In the attempt of reducing the bias due to confounding variables, minimizing the difference between treatment and control group (N1a and N1b represented the largest sample as expected), a propensity score matching analysis was performed. Notwithstanding, the results were consistent with those found in the previous analysis.

Lastly, the authors, based on the finding of another analysis of the SEER database which demonstrated how the number of TDs can severely modify the prognosis [Citation9], considered N1c patients with only one tumor deposit in stage III CRC. Surprisingly, N1c had a better CSS (p = 0.039) and overall survival (p = 0.037) compared to N1b and no difference was found with respect to N1a (p = 0.420).

Nor the 7th edition neither the 8th of the TNM comprehend patients with concomitant positive TDs and lymph node metastases. This concept is crucial for understanding the impact of TDs. In fact, its role as an independent negative prognostic factor seems to be clear both in the presence and absence of lymph node metastases [Citation10]. Unfortunately, most of the studies published so far are retrospective with several limitations which contributed to the lack of consensus.

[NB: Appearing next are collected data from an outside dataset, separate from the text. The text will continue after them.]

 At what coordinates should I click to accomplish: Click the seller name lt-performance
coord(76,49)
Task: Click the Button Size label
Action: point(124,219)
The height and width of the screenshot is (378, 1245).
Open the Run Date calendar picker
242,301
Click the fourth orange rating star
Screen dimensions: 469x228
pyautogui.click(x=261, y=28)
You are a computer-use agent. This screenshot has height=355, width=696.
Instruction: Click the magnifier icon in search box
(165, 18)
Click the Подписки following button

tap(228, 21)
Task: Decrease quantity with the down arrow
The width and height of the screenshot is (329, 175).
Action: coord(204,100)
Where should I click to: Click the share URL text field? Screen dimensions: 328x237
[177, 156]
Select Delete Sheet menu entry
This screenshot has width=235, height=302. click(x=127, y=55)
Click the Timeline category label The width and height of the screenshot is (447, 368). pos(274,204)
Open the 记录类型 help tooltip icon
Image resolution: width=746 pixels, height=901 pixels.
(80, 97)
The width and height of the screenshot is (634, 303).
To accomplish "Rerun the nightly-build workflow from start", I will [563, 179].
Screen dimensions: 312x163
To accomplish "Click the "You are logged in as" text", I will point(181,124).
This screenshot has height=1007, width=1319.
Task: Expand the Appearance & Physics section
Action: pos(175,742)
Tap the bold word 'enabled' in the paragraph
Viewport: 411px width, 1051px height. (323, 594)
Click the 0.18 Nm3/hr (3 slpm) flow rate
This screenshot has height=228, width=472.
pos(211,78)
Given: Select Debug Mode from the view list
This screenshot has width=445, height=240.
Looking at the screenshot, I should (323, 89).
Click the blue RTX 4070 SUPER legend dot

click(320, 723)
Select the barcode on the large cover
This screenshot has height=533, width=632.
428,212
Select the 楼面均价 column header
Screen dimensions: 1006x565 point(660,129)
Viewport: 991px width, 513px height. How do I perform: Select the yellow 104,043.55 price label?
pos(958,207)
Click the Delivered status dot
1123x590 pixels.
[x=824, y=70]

In fact, in the study by Liu and colleagues [Citation8] a more accurate analysis could not be performed in stage IV CRC patients with resectable metastatic CRC. However, despite the limited number of enrolled patients, the critical issues that have emerged are a starting point to definitively clarify the identity of TDs and their role in CRC.

Disclosure statement

No potential conflict of interest was reported by the author(s).